_WORK TO BE COMPLETED_
The lines wanted run from the first one below through the one with "Click the green checkmark next to Action". Return them exactly.

_THE INPUT_

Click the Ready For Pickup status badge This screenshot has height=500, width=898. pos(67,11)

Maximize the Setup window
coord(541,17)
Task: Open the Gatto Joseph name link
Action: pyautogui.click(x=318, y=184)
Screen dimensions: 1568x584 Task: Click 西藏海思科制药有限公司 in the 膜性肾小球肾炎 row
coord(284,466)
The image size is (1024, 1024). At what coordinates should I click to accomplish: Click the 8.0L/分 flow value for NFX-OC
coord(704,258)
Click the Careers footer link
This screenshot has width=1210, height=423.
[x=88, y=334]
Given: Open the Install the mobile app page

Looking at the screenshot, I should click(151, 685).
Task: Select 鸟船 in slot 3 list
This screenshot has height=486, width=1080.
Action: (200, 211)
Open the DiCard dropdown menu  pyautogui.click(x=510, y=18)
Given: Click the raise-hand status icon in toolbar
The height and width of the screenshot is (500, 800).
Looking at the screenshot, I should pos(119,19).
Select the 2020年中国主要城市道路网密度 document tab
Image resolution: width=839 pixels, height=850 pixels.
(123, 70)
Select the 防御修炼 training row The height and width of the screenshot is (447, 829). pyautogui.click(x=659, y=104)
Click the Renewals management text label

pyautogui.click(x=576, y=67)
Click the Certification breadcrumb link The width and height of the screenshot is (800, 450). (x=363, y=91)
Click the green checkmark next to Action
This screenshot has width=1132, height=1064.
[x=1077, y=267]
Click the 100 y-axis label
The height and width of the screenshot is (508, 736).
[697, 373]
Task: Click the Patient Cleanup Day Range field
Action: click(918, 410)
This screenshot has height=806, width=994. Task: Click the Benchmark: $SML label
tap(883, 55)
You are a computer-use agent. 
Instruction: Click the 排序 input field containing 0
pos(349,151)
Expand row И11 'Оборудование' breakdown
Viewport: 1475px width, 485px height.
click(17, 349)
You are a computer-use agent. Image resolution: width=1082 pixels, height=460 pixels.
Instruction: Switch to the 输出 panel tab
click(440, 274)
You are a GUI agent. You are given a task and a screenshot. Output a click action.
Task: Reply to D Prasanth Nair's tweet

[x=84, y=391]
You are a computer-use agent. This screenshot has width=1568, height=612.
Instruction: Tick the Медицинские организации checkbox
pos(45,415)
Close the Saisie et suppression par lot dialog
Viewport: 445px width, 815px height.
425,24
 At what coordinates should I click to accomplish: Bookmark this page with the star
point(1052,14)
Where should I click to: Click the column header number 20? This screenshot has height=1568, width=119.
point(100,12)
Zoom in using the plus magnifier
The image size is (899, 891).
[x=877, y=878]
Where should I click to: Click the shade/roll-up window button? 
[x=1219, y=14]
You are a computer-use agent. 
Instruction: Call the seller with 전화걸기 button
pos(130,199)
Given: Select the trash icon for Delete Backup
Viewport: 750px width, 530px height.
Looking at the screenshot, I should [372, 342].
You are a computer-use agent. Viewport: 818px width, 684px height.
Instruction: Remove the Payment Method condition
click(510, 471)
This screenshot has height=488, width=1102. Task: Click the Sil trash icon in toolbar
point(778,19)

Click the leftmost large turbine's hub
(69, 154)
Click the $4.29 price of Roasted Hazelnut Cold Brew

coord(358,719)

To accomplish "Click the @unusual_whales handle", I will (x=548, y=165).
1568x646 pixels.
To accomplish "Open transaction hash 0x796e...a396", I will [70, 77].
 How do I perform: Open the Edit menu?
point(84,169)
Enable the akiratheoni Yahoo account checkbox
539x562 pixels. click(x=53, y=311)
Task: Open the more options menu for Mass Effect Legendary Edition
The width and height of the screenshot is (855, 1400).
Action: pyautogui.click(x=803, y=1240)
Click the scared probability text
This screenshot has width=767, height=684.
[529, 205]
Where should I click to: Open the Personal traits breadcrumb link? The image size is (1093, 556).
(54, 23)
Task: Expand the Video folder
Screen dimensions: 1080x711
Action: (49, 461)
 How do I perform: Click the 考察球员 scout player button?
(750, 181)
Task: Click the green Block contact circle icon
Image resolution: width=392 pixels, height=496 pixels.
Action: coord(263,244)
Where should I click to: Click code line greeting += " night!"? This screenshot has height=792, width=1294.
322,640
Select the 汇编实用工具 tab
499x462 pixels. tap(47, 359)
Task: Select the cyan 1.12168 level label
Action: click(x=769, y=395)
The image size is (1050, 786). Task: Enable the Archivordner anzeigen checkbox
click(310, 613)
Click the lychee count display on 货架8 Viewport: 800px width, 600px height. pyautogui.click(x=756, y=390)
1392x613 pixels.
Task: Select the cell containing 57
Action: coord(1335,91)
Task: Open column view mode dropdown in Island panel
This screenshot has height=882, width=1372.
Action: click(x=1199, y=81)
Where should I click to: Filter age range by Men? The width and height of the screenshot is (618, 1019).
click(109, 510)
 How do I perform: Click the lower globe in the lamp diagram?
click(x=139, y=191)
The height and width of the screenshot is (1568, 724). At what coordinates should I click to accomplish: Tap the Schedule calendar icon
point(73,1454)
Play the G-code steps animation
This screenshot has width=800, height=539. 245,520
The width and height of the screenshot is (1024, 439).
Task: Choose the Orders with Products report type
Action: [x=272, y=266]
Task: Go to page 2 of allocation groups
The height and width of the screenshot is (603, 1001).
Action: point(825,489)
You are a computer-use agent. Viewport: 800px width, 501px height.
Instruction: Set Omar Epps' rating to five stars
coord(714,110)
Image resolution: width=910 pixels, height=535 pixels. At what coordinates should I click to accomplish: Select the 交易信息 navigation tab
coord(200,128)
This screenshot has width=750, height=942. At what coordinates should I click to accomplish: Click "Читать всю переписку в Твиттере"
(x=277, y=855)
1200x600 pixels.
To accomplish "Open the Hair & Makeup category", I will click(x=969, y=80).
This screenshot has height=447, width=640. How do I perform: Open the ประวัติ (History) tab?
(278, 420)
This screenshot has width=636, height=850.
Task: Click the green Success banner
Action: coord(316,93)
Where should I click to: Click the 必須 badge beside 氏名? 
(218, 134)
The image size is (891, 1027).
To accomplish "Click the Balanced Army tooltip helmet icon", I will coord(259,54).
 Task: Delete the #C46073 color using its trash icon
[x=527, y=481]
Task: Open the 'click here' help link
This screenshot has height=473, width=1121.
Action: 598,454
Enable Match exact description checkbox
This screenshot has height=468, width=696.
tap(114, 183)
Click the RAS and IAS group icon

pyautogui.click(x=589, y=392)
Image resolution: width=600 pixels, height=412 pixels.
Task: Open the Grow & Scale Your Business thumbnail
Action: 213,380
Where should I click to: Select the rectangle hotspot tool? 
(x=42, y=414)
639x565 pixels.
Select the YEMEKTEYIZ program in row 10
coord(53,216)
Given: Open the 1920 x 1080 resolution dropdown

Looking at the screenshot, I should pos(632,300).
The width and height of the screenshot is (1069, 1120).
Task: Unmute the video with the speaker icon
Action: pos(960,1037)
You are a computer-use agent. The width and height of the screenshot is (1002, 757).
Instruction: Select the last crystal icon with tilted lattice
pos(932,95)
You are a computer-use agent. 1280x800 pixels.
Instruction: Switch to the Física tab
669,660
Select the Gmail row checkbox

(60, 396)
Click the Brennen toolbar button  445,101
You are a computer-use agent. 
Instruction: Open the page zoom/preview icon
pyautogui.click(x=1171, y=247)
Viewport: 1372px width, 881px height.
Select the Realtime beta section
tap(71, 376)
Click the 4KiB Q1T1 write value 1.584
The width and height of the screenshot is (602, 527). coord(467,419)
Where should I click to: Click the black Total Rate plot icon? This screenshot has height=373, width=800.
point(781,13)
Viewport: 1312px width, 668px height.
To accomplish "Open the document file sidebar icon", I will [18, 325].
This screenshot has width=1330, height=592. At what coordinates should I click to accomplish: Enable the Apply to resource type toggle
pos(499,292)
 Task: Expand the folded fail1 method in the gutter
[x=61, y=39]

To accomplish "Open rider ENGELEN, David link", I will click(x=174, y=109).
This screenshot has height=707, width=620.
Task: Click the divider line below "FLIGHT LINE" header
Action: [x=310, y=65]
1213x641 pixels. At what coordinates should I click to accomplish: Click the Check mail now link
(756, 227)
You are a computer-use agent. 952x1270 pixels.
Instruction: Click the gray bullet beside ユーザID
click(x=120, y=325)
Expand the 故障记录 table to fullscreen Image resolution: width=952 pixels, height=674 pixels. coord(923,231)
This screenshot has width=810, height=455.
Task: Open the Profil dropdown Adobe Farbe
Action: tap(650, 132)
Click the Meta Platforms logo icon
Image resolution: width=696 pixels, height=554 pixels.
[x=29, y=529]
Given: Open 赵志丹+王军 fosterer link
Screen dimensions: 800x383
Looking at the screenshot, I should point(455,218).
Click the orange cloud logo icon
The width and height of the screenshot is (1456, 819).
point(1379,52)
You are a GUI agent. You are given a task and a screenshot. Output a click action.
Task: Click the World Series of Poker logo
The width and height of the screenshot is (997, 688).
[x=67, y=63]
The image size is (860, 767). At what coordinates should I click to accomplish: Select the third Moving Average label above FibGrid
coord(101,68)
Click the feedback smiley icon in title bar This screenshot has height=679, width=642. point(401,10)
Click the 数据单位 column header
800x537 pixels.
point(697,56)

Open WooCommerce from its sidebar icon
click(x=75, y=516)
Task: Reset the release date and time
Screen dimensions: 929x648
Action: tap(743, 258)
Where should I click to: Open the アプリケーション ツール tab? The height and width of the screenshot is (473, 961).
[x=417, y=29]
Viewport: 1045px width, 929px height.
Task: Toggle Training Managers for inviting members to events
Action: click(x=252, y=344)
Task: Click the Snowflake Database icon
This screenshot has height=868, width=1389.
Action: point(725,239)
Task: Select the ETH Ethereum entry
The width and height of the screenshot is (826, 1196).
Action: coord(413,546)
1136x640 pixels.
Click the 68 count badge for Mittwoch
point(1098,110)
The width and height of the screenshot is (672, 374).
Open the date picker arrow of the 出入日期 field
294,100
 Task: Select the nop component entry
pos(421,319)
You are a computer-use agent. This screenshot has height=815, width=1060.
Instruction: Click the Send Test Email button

_SOLVED EXERCISE_
Click the Ready For Pickup status badge This screenshot has height=500, width=898. pos(67,11)

Maximize the Setup window
coord(541,17)
Task: Open the Gatto Joseph name link
Action: pyautogui.click(x=318, y=184)
Screen dimensions: 1568x584 Task: Click 西藏海思科制药有限公司 in the 膜性肾小球肾炎 row
coord(284,466)
The image size is (1024, 1024). At what coordinates should I click to accomplish: Click the 8.0L/分 flow value for NFX-OC
coord(704,258)
Click the Careers footer link
This screenshot has width=1210, height=423.
[x=88, y=334]
Given: Open the Install the mobile app page

Looking at the screenshot, I should click(151, 685).
Task: Select 鸟船 in slot 3 list
This screenshot has height=486, width=1080.
Action: (200, 211)
Open the DiCard dropdown menu  pyautogui.click(x=510, y=18)
Given: Click the raise-hand status icon in toolbar
The height and width of the screenshot is (500, 800).
Looking at the screenshot, I should pos(119,19).
Select the 2020年中国主要城市道路网密度 document tab
Image resolution: width=839 pixels, height=850 pixels.
(123, 70)
Select the 防御修炼 training row The height and width of the screenshot is (447, 829). pyautogui.click(x=659, y=104)
Click the Renewals management text label

pyautogui.click(x=576, y=67)
Click the Certification breadcrumb link The width and height of the screenshot is (800, 450). (x=363, y=91)
Click the green checkmark next to Action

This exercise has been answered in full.